**Document passage**
***
Organic sales in the U.S. totaled around $47 billion in 2016, reflecting new sales of almost $3.7 billion from the previous year and breaking through the $40 billion mark for the first time, according to OTA’s industry survey. Organic food now accounts for 5.3% of total food sales in the United States — the highest it has ever been.
“Organic food sales increased by 8.4% or $3.3 billion, from the previous year, blowing past the stagnant 0.6% growth rate in the overall food market,” OTA said. Sales of organic non-food products were up 8.8% in 2016, also handily surpassing the overall non-food growth rate of 0.8%.
The survey also showed that organic is creating jobs. More than 60% of all organic businesses with more than five employees reported an increase of full-time employment during 2016 and said they planned to continue boosting their full-time work staff in 2017.
“The organic industry continues to be a real bright spot in the food and ag economy both at the farm-gate and check-out counter,” said Laura Batcha, executive director and CEO of the OTA.
The $15.6-billion organic fruits and vegetables sector held onto its position as the largest of the organic food categories, accounting for almost 40% of all organic food sales. Posting an 8.4% growth rate — almost triple the 3.3% growth pace of total fruit and vegetable sales — organic fruits and vegetables now make up almost 15% of the produce that Americans eat. Across all organic food categories, shoppers are placing high value on freshness and convenience. In produce, grab-and-go salads and ready-to-eat veggies (fresh or frozen), were top sellers, OTA said.
Organic dips, for one, posted 41% growth with $57 million in sales, and organic spices swelled by a big 35% to $193 million, according to OTA’s Industry Survey.
***
**Information supplied**
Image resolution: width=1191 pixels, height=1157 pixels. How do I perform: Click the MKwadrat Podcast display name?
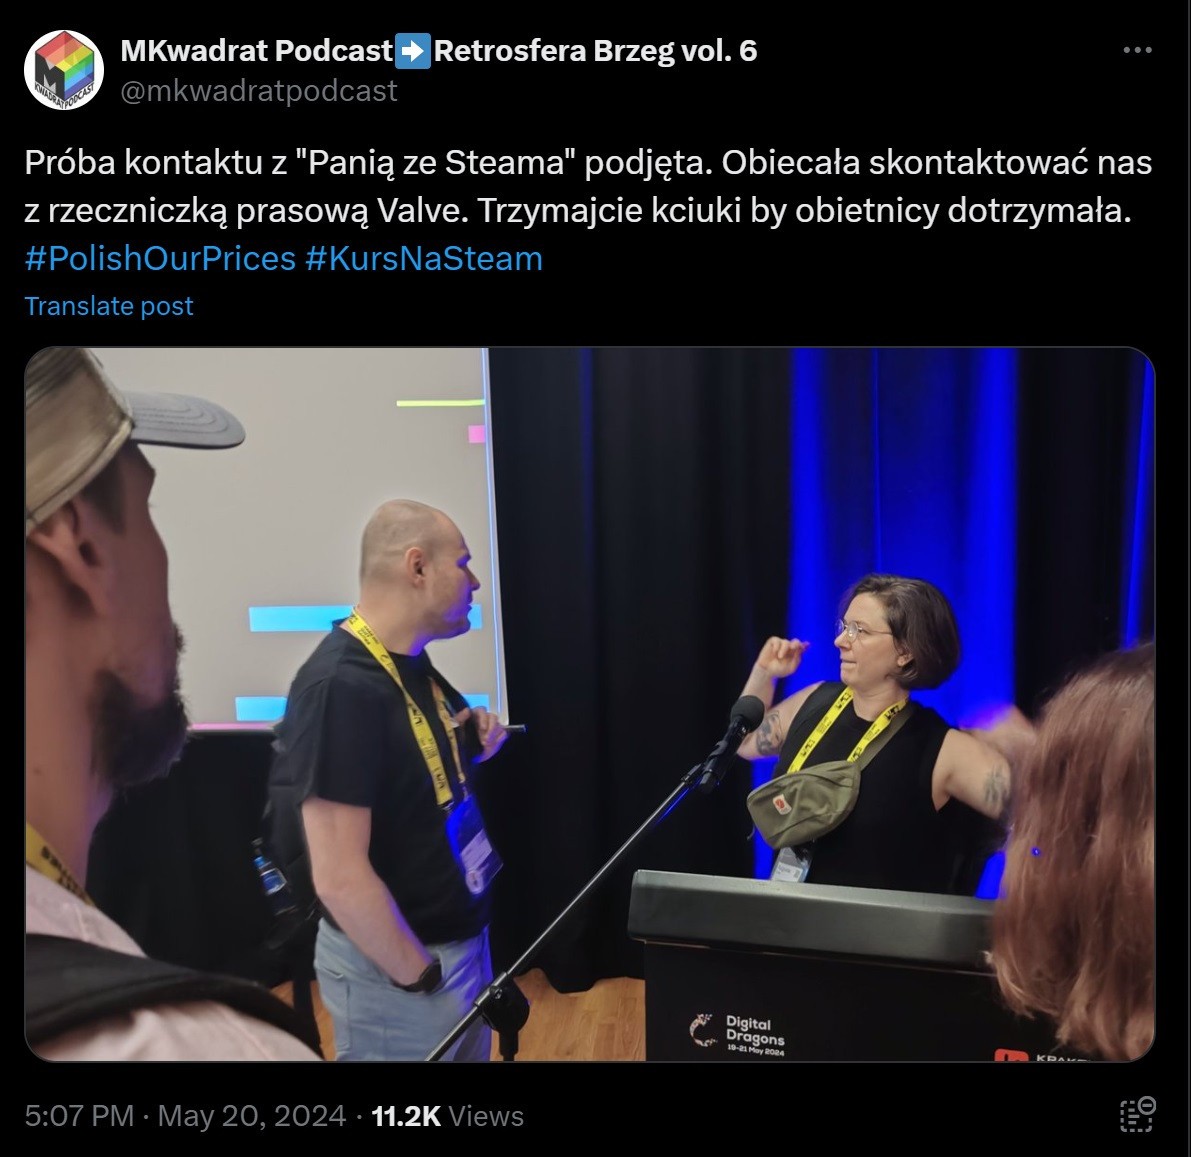(257, 51)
***
**Short exercise A**
Answer these questions from the organic sales report, one per line:
(i) What percentage of total U.S. food sales does organic food now account for?
(ii) Who is the executive director and CEO of the OTA?
(iii) What were organic spice sales, in dollars?
**Short exercise B**
For each statement, say whether the organic sales report agrees, and quote the words that decide it:
(i) Organic non-food product sales rose 8.8% in 2016.
(ii) Organic dips were the largest organic food category.
(iii) The overall food market grew 0.6% from the previous year.

**Written response A**
(i) 5.3%
(ii) Laura Batcha
(iii) $193 million

**Written response B**
(i) Yes: "Sales of organic non-food products were up 8.8% in 2016"
(ii) No: "The $15.6-billion organic fruits and vegetables sector held onto its position as the largest of the organic food categories"
(iii) Yes: "the stagnant 0.6% growth rate in the overall food market"